A cette fin, un article de la Loi n° 86-1 du 03 janvier 1986 (l’article L. 461-1), régit le droit d’expression dans les entreprises de l’hexagone.


« Les salariés bénéficient d’un droit à l’expression directe et collective sur : le contenu, les conditions d’exercice et l’organisation de leur travail. »

« Les opinions que les salariés quelle que soit leur place dans la hiérarchie professionnelle, émettent dans l’exercice du droit d’expression ne peuvent motiver une sanction ou un licenciement ».
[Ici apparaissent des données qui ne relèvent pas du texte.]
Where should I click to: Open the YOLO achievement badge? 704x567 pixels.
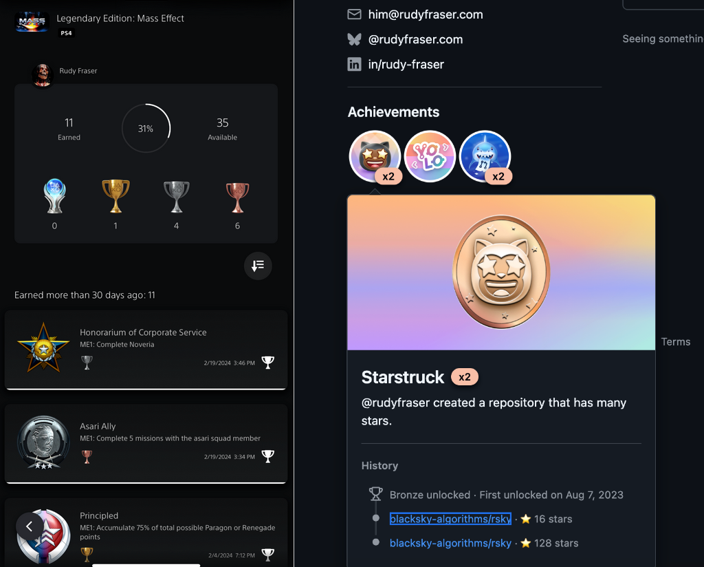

En substance, il vous est possible d’exprimer votre avis, vos critiques et vos remarques éventuelles sur les conditions de réalisation et d’organisation de votre travail. Cela quelque soit votre place dans la hiérarchie de l’entreprise.

 

Aucun « supérieur hiérarchique » n’est en droit de vous reprocher vos opinions sur l’entreprise et sur le fait que vous en faite librement part à un collègue de travail ou bien à lui-même.

 

En revanche, ce qu’il ne vous est pas permis, c’est de tenir tout propos de caractère diffamatoire ou injurieux ou raciste envers une personne de l’entreprise quel qu’elle soit.

 

La tenue de propos diffamatoires rentre dans le cadre de « l’injure non publique », celle-ci est punie de l’amende prévue pour les contraventions de la 1ère classe, c’est à dire : 38 euros au plus pour les contraventions de la 1ère classe (Art L. 131-13 du Code Pénal).